Not a question. Not an offer. A command.
I blinked. “I’m sorry—what?”
“You’ll come to work with me,” he repeated, wiping his mouth with a napkin like he hadn’t just detonated my will to live.
Fuck me now.
“Not even a day,” I said, staring at him. “Not even one single day to sulk? To wallow? To mourn the death of my academic career and my poor, naïve ass that got played like a fiddle?”
Dad’s expression didn’t budge. The man could have won poker tournaments with that face. “You’ll feel better if you keep busy.”

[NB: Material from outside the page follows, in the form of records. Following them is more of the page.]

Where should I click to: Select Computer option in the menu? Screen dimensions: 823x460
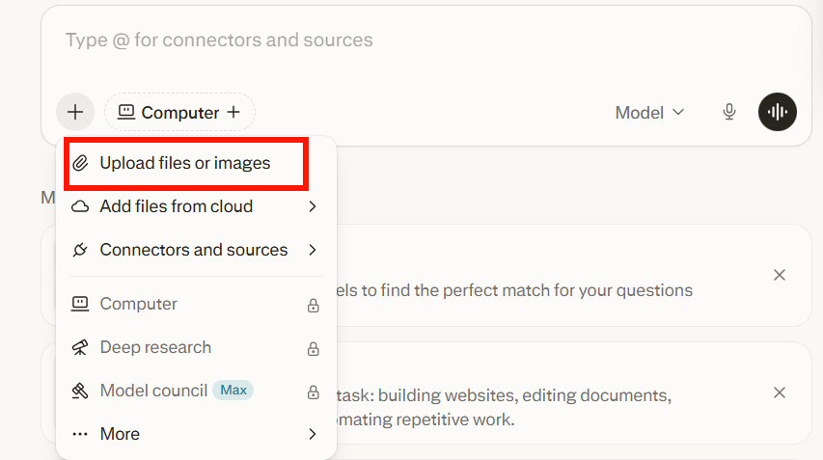[x=139, y=304]
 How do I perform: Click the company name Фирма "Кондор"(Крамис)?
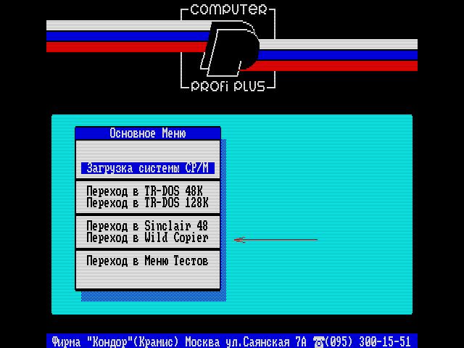[x=116, y=341]
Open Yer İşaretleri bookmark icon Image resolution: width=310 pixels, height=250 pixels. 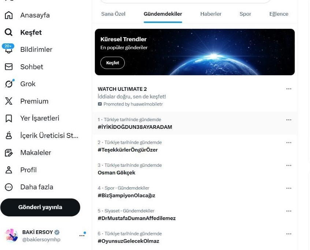[8, 118]
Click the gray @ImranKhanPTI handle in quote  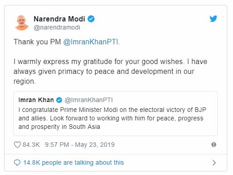pos(89,100)
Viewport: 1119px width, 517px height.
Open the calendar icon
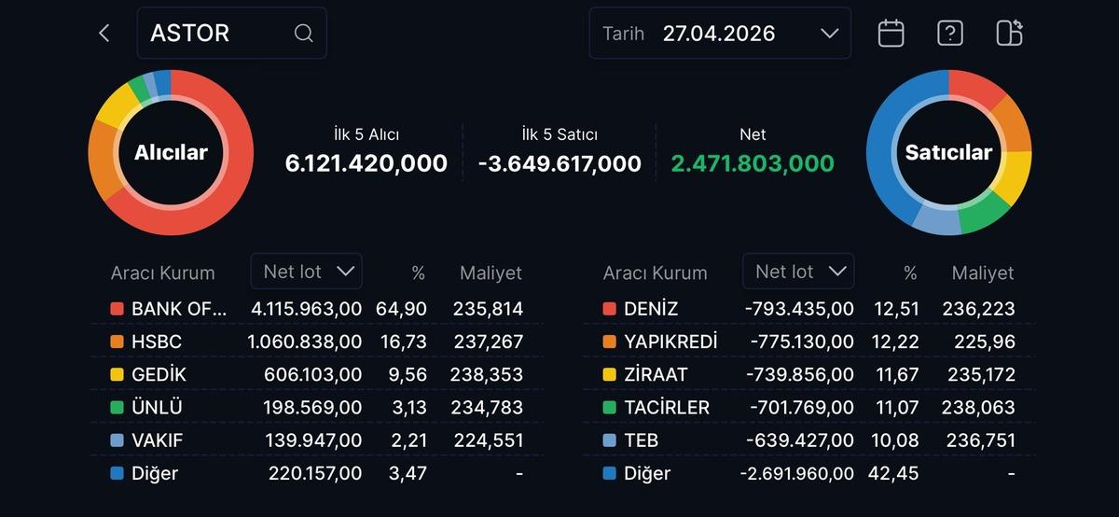pos(891,34)
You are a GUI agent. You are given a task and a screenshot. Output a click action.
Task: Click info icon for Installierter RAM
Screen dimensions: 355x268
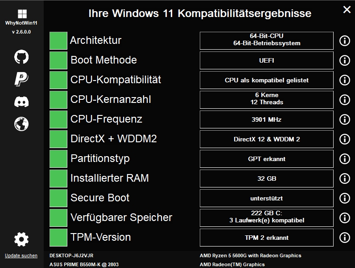click(x=344, y=179)
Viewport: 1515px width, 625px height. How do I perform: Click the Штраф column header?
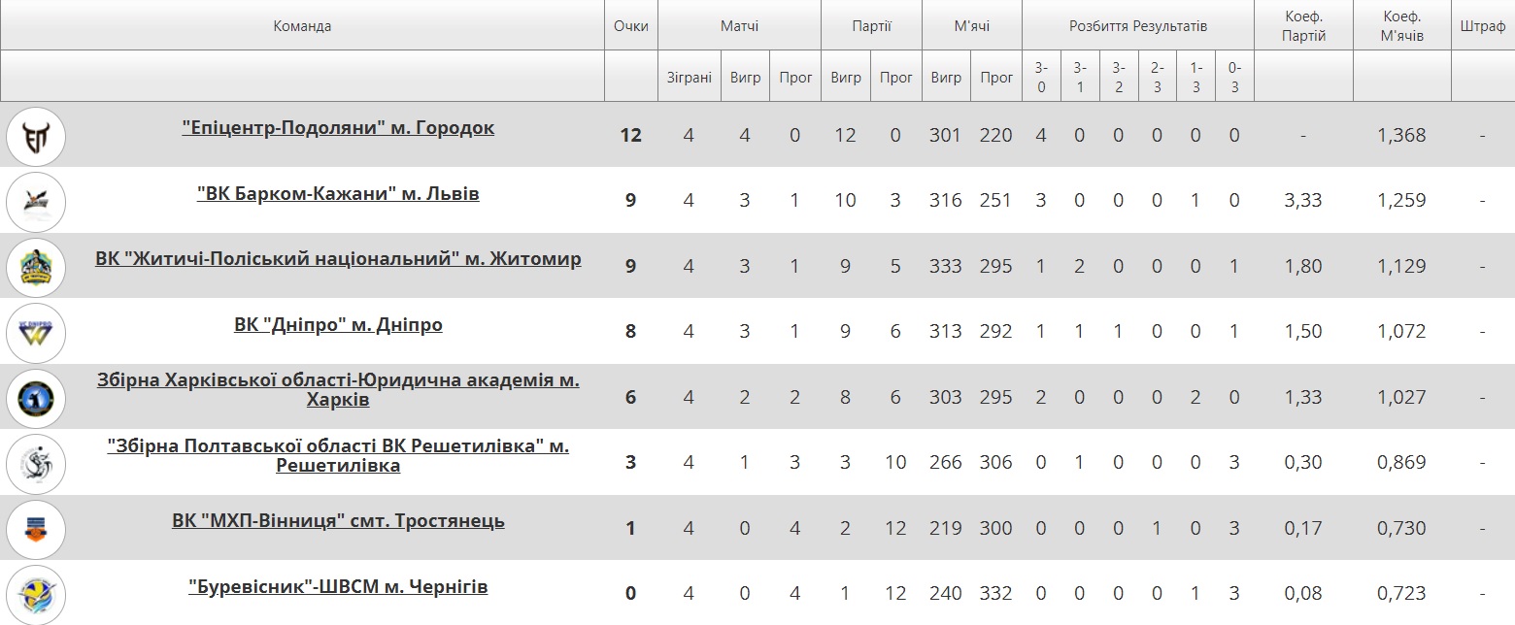1483,26
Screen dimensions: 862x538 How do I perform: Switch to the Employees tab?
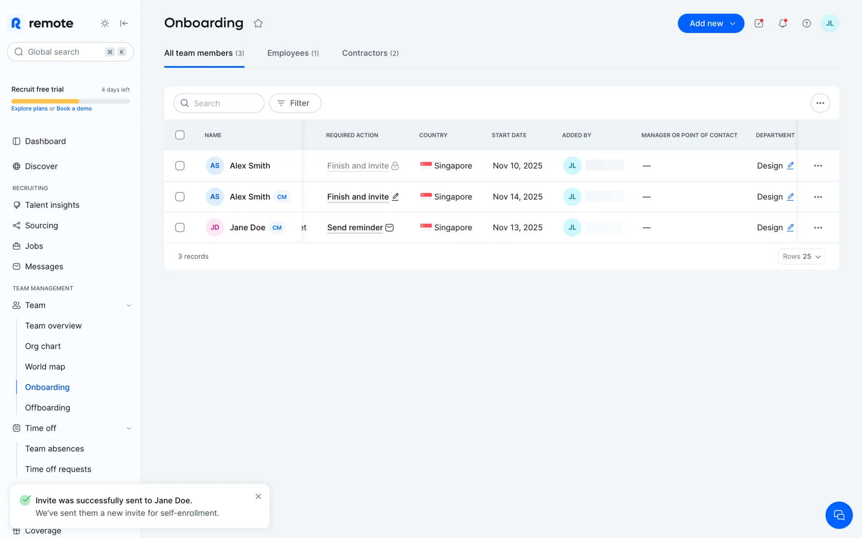pyautogui.click(x=293, y=53)
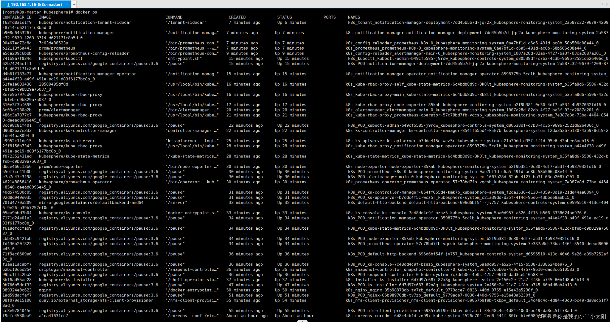Click the COMMAND column header text
610x322 pixels.
(174, 17)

“Oh, sure. Because nothing screams self-care like stacking Nessie snow globes and arguing with American tourists about whether the loch monster is real.”
“Exactly.” He actually smiled. The sadist.
Mum nodded approvingly. “You’ll thank us later. Sitting around moping will only make things worse.”
I opened my mouth. Closed it again.
Because what was the point? They weren’t going to change their minds. My parents were immovable objects dressed in tartan. Once they decided something, it was done. End of discussion.
So I did the only reasonable thing left to do. I glared at my coffee, muttered a heartfelt, “Kill me now,” and downed the rest of my mug hoping it was whiskey instead.